As previously reported, public school cheerleaders in the tiny east Texas community of Kountze are fighting for the right to display banners with inspirational Bible verses at sporting events. Following a complaint last year by the Freedom From Religion Foundation, school officials ordered the cheerleaders to stop including Scriptures on their signs. However, the Liberty Institute—a religious rights organization—legally challenged the school’s action, and in early May a Texas judge ruled that the banner displays were constitutional.

Despite the ruling in the cheerleaders’ favor, the American Civil Liberties Union (ACLU) on Thursday filed a 79-page “friend of the court” brief in Texas’ Ninth District Court of Appeals. Although the document was written by ACLU attorneys, several other organizations are listed as sponsors of the motion, including the Interfaith Alliance Foundation, Muslim Advocates, the Union for Reform Judaism, the Hindu American Foundation, the Sikh Coalition and Americans United for Separation of Church and State.
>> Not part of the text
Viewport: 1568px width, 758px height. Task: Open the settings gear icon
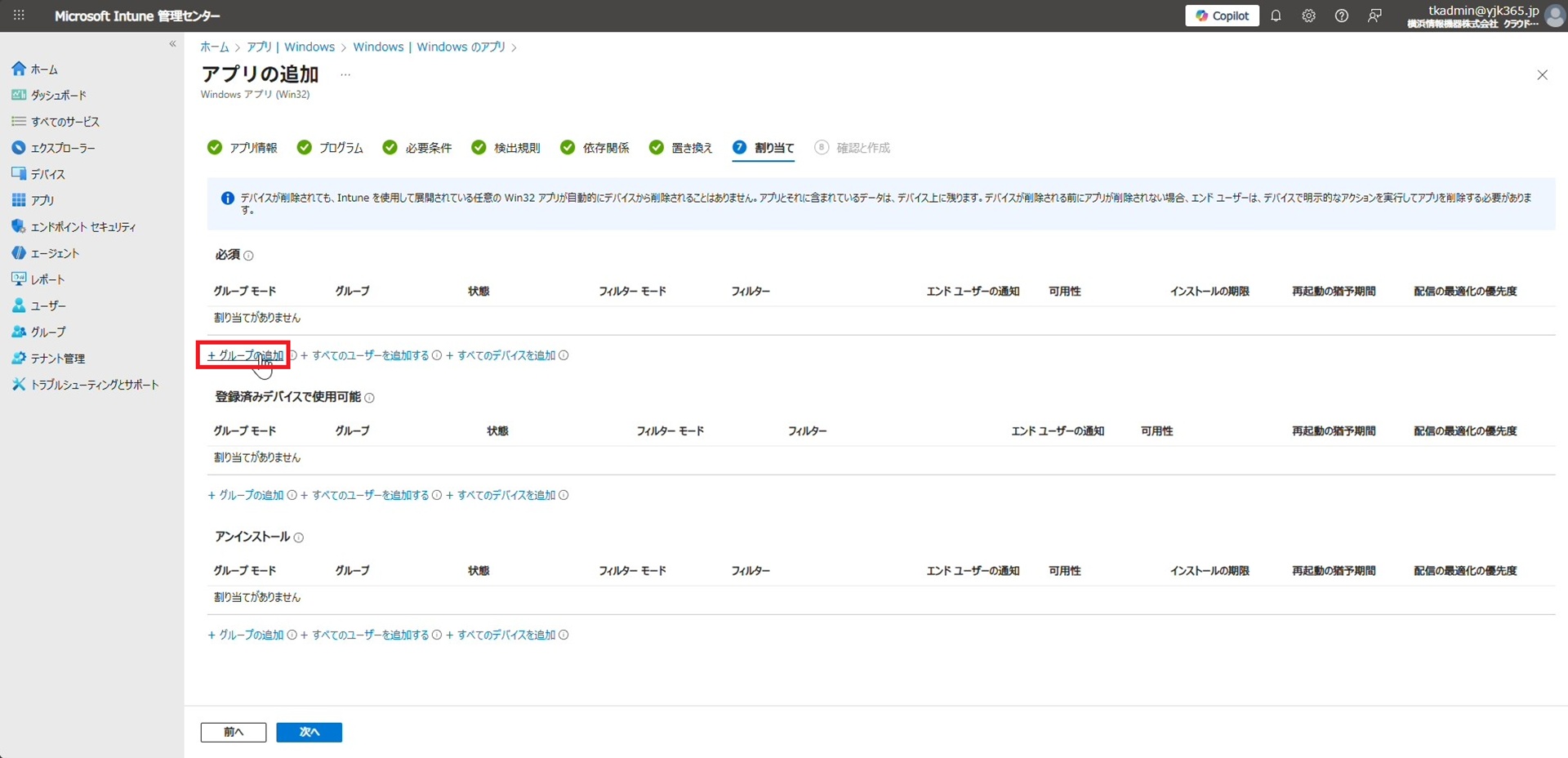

“According to the 2010 U.S. Religion Census, more Muslims live in Texas than any other state,” the ACLU asserted in a news release announcing the participation of the groups. “Texas is second only to California in the number of Hindus and ranks third in the number of Buddhists.”

As explained in the legal brief, these organizations believe the cheerleaders’ banners violate the U.S. Constitution’s Establishment Clause, which states that “Congress shall make no law respecting an establishment of religion, or prohibiting the free exercise thereof.” The brief argues that “robust enforcement of the Establishment Clause is a vital and necessary means of ensuring that freedom of individual conscience can flourish in our society.”

“Robust enforcement of Establishment Clause principles,” the brief continues, “is especially important in public schools: Students are more susceptible to the harms of school-sponsored religious messages and exercise; and public schools play a unique role in our democracy by bringing together students of diverse religious backgrounds and preparing them for their responsibilities as citizens.”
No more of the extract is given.